By Denis O’Connor

Wharfedale Naturalists Society

BELOW our bird feeders is a wire cage, bought to keep squirrels and pigeons from devouring the seeds falling from above. It works with the pigeons but is totally useless against squirrels which easily pass through.

In recent weeks a magpie has started to visit the feeders, poking its head through the gaps in the cage to pick up fallen sunflower seeds. On this occasion it arrived to find a squirrel in residence and proceeded to persecute the squirrel relentlessly, poking its lethal bill through the gaps, first from the sides, then from the top, driving the panicking squirrel from one side to the other of the enclosure. Eventually my wife, watching the confrontation, took pity on the squirrel and opened a window. The magpie flew off and the squirrel fled.

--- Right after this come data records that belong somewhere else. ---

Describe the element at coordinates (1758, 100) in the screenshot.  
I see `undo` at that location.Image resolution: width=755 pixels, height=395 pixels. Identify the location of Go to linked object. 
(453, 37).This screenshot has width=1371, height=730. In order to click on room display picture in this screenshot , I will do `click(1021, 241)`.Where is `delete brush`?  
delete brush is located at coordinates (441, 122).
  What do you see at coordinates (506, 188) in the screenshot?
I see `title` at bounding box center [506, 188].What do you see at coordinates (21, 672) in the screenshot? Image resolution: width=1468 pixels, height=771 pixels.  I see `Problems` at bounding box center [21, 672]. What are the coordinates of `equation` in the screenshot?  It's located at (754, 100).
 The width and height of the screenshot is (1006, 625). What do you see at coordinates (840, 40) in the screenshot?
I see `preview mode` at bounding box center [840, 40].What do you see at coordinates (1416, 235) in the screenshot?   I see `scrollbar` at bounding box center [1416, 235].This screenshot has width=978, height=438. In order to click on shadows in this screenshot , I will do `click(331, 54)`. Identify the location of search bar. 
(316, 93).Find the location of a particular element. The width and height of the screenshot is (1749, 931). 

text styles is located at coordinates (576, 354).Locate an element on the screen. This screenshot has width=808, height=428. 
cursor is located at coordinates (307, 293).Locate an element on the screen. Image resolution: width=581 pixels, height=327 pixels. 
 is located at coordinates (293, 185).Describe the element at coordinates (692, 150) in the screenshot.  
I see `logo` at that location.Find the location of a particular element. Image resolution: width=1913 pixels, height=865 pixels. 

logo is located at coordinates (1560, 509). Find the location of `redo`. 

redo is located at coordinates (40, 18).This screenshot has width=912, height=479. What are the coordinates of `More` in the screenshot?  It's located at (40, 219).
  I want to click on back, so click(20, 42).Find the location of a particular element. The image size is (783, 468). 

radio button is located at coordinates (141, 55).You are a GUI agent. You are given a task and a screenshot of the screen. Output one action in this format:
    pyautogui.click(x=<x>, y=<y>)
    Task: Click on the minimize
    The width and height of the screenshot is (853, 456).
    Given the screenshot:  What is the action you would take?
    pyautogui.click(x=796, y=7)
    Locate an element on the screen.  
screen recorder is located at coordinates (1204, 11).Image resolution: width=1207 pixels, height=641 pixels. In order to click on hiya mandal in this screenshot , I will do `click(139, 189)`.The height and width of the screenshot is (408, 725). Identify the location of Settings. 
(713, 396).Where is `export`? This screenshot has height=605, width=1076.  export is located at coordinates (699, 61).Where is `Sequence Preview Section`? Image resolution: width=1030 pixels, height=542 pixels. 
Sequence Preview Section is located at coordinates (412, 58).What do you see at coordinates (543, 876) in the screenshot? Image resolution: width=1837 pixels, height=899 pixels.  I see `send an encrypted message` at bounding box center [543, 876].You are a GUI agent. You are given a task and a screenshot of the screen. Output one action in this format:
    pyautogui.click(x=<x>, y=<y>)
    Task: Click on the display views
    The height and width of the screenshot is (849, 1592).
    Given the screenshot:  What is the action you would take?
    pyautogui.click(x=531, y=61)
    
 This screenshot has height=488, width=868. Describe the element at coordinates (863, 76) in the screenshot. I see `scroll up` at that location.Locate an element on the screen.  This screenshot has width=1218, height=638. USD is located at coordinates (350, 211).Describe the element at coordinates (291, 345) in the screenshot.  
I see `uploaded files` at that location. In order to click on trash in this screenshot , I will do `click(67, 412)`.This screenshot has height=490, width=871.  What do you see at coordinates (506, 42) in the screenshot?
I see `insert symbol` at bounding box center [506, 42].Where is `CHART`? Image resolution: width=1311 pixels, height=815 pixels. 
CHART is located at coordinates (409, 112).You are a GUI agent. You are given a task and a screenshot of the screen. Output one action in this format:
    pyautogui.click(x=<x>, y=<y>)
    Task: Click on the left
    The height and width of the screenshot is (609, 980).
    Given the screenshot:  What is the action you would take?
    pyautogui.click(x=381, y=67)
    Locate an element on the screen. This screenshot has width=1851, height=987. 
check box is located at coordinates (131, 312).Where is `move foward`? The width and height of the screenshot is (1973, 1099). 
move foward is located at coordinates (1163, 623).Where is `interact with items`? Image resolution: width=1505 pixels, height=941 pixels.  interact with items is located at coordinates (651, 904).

On a previous occasion, she watched a magpie surprise a squirrel in the act of drinking from one of the ponds, causing the terrified rodent to dive into the pond to escape.

Last year, I intervened to drive away a pair of magpies attacking a hedgehog on the pavement, pecking at the hedgehog’s legs while the unfortunate creature, perhaps already ill for hedgehogs abroad in daylight often have a problem, rotated but seemed unable to either curl up or make a run for it.

Magpie behaviour can often be explained by a desire to drive off a competitor for food, as in the case of the squirrel, or to attack a weakened animal seen as potential prey, as with the hedgehog. However, some of their attacks sometimes seem to arise from sheer devilment.

I well remember watching a pair of magpies baiting a herring gull, itself possessed of a razor-sharp beak, on the ridge of a Manchester rooftop, taking turns to dart in to peck at the gull from either side provoking a retaliatory lunge, easily avoided by the agile magpie while its partner pecked at the gull’s exposed rear. The game lasted five minutes until the gull fled.

On a trip to China a few years ago, I was admiring a pair of saker falcons perched on adjacent electricity pylons, when a magpie appeared and fearlessly attacked one of the falcons. Given that a saker is bigger than a peregrine, either of the falcons could have outflown and killed the magpie but even here the falcon flew and disappeared over the horizon with the magpie still in pursuit.

Magpies will attack anything. The photo, taken in Lower Wharfedale below Harewood, shows a magpie contemplating violence against a pair of red kites.